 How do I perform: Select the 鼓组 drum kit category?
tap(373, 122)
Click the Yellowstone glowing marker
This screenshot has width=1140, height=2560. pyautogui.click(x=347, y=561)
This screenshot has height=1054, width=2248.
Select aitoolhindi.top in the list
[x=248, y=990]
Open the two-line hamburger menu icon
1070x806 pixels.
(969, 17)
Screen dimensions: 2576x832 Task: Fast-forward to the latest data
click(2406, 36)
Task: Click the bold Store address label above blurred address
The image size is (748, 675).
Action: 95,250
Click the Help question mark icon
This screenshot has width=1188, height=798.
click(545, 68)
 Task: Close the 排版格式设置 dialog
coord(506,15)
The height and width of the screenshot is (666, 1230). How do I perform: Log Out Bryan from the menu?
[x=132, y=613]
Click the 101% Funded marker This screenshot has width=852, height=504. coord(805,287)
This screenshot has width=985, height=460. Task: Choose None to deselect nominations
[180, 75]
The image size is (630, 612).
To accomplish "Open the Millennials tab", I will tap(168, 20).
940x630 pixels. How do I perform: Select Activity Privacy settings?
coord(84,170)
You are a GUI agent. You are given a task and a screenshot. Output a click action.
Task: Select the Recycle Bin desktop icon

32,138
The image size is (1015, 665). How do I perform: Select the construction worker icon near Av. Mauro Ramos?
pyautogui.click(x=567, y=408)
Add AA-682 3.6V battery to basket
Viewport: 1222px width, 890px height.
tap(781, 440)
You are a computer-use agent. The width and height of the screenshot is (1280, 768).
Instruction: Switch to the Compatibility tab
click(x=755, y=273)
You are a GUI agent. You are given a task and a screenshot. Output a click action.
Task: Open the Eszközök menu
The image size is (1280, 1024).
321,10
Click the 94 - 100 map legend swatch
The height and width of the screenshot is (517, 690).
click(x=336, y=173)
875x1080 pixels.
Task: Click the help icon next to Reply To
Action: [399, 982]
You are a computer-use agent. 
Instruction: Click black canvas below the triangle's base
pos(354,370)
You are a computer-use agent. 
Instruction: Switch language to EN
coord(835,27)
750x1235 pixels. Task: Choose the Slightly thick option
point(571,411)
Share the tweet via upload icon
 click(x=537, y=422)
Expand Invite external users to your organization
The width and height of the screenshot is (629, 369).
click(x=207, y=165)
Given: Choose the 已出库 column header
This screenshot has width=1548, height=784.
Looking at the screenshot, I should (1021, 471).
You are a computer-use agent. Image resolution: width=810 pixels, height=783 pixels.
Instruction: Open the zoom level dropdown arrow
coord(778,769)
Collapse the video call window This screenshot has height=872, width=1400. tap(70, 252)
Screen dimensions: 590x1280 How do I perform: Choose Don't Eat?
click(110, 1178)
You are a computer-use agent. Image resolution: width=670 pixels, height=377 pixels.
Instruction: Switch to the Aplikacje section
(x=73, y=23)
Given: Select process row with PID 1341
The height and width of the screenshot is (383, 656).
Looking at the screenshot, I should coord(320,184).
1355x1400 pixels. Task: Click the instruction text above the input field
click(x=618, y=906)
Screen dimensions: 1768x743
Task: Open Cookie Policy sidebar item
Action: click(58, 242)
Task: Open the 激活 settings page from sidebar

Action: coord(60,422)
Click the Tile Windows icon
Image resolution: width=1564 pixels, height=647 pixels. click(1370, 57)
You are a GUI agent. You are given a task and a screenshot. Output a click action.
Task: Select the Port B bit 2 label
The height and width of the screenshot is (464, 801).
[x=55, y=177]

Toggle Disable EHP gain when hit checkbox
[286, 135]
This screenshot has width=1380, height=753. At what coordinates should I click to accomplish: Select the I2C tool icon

+-------+

| WHAT IS BEING ASKED |
All lines from the beginning of the entries through the line marked "Task: Click the bold" are to be output exactly; nothing else belongs in the answer.

| EXERCISE RESPONSE |
 How do I perform: Select the 鼓组 drum kit category?
tap(373, 122)
Click the Yellowstone glowing marker
This screenshot has width=1140, height=2560. pyautogui.click(x=347, y=561)
This screenshot has height=1054, width=2248.
Select aitoolhindi.top in the list
[x=248, y=990]
Open the two-line hamburger menu icon
1070x806 pixels.
(969, 17)
Screen dimensions: 2576x832 Task: Fast-forward to the latest data
click(2406, 36)
Task: Click the bold Store address label above blurred address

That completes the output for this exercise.